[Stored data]
=== Section Start ===
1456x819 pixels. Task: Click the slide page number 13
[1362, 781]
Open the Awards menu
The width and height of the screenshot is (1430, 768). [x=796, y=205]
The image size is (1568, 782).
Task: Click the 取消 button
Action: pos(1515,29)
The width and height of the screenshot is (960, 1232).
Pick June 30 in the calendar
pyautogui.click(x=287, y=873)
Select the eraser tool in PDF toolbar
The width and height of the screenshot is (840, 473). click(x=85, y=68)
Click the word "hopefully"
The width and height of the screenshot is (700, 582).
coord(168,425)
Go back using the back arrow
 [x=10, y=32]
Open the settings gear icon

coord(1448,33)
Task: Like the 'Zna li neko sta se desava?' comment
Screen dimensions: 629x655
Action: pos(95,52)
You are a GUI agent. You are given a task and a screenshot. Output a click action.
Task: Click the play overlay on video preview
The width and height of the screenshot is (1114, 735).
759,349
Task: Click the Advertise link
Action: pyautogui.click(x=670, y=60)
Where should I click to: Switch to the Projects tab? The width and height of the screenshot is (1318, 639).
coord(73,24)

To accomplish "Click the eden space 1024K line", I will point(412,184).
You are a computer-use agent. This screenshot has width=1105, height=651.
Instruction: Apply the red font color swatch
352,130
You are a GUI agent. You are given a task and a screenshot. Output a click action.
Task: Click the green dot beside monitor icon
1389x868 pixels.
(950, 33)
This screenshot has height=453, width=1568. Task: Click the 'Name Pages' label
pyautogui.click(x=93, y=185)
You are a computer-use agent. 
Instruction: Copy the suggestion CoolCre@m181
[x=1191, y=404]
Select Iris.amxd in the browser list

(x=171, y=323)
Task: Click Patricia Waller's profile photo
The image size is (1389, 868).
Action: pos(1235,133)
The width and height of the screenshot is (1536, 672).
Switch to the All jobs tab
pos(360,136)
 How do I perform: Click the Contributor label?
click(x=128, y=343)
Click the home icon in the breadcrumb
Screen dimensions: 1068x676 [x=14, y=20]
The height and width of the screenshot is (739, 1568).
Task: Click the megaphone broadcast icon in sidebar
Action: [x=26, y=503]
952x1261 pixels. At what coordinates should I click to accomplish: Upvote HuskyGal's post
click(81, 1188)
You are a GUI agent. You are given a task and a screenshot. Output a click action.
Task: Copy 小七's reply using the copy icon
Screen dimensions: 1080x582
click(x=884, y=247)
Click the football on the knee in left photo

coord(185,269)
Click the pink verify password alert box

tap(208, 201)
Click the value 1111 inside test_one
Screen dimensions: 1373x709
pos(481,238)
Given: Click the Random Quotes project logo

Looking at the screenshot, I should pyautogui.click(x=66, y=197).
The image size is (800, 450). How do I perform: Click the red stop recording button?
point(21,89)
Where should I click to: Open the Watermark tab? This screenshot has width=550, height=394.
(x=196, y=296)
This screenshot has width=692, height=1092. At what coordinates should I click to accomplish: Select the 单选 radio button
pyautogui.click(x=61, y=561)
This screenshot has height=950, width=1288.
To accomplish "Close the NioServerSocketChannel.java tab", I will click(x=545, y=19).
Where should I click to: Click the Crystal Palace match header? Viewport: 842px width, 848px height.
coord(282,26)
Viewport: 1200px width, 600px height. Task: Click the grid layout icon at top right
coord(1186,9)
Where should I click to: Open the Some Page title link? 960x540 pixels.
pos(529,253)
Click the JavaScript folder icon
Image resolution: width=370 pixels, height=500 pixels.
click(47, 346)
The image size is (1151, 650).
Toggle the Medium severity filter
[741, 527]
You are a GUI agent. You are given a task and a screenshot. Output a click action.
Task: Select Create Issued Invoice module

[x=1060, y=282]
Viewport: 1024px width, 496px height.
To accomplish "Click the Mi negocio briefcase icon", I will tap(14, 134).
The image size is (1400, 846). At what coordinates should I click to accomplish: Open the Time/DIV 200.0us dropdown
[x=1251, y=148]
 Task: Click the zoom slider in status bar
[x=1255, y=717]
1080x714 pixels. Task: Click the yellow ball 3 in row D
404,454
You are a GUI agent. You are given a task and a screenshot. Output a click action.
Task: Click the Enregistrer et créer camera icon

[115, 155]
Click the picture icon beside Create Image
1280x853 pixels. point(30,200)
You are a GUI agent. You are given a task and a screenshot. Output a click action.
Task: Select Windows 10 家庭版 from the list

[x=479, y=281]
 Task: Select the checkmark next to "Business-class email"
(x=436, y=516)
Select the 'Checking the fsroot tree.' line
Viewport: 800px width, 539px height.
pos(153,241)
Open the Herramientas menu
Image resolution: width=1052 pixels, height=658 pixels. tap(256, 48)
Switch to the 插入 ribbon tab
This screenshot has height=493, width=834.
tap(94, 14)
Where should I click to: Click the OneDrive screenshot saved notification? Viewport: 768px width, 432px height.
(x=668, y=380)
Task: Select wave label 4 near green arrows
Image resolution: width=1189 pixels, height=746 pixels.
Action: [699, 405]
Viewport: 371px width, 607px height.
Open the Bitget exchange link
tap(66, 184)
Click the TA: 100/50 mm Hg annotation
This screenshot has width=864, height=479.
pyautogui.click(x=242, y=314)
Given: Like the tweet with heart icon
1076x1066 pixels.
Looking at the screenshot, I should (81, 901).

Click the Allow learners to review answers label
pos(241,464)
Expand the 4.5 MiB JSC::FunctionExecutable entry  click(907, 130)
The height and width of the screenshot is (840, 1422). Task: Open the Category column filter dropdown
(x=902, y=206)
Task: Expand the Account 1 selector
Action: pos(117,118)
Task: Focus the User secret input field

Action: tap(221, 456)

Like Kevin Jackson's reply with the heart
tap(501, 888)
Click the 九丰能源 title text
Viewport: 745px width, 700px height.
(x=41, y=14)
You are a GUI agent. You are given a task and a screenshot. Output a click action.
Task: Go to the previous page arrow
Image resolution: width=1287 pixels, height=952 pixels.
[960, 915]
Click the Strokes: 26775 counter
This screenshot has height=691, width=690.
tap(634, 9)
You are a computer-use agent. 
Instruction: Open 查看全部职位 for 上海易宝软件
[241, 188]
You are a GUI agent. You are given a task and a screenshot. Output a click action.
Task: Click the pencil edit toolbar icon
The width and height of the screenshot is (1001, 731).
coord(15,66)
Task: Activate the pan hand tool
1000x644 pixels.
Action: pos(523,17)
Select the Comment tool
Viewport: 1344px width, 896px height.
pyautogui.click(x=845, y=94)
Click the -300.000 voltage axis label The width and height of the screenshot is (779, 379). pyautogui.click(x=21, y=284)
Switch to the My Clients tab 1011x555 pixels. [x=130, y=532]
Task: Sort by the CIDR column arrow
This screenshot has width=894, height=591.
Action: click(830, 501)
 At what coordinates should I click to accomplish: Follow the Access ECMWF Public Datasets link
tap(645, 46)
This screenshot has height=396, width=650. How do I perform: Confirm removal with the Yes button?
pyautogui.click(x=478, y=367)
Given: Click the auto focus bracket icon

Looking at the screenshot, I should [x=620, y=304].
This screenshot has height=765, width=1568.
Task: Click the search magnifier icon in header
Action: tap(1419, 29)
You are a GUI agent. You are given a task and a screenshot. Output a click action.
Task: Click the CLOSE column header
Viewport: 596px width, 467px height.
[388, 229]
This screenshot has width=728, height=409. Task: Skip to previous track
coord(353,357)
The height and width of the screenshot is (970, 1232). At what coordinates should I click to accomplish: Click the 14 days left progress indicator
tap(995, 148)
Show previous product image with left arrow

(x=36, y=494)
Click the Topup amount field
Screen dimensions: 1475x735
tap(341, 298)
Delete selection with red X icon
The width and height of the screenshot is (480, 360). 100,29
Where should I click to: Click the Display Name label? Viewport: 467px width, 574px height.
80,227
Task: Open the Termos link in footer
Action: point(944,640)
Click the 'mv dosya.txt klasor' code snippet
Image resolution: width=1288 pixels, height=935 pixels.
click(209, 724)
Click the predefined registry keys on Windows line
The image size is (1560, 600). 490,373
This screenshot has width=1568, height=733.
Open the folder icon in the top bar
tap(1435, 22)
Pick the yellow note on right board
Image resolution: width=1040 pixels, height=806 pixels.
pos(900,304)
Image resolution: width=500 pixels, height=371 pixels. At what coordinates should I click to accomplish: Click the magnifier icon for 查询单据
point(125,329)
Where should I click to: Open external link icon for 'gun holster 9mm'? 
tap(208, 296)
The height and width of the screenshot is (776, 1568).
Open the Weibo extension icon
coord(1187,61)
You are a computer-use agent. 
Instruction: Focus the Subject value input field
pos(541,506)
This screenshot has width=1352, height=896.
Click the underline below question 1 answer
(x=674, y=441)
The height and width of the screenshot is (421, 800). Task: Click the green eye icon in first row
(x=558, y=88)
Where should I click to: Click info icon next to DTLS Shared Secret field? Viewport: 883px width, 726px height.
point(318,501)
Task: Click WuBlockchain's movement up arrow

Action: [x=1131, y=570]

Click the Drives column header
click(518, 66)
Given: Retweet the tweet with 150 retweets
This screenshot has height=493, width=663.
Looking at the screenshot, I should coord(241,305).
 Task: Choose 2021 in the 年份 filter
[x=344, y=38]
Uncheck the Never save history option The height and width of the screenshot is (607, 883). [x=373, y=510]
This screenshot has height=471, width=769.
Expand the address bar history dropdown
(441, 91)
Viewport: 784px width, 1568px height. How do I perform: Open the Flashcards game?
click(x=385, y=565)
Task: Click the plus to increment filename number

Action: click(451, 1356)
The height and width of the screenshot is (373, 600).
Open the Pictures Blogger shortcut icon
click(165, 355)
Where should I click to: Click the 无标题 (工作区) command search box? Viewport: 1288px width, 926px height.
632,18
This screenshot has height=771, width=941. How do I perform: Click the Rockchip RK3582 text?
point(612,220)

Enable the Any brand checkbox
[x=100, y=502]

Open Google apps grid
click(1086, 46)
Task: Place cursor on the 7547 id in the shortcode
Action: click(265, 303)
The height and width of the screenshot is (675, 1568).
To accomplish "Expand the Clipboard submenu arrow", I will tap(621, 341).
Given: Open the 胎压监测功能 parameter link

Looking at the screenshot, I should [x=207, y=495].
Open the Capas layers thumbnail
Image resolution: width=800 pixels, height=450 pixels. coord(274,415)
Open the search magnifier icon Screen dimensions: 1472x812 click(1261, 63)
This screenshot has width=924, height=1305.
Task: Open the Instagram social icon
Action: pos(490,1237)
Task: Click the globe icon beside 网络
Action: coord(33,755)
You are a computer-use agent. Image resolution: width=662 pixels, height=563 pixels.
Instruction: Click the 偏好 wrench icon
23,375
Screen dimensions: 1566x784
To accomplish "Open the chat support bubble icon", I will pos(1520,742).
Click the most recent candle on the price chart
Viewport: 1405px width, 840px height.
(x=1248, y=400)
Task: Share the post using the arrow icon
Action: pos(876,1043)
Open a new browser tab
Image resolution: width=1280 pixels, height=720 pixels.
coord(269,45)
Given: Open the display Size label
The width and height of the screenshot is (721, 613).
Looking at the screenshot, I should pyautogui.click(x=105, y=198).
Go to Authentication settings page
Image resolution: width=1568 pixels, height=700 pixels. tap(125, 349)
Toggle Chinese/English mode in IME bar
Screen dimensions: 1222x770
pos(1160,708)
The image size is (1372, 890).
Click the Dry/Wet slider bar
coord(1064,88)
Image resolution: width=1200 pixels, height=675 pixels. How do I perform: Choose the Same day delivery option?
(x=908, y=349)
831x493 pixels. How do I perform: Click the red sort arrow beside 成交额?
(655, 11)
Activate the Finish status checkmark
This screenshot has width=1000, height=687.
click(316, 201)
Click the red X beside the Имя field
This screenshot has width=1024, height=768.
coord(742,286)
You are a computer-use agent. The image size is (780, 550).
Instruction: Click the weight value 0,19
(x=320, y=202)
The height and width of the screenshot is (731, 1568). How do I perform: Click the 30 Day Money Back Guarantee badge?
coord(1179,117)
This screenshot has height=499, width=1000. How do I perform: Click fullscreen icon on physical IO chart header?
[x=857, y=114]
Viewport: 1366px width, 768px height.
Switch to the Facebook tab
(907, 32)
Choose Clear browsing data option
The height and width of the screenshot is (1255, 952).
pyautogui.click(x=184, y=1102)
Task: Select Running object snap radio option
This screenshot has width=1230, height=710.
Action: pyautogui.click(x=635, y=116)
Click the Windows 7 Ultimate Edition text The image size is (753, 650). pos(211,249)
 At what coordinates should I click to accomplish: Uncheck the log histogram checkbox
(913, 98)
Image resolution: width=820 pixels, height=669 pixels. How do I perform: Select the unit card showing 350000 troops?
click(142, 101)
=== Section End ===
*EXERCISE INSTRUCTIONS*
Scan the data above and copy every line with "Activate" in it.

*TASK ANSWER*
Task: Activate the pan hand tool
Activate the Finish status checkmark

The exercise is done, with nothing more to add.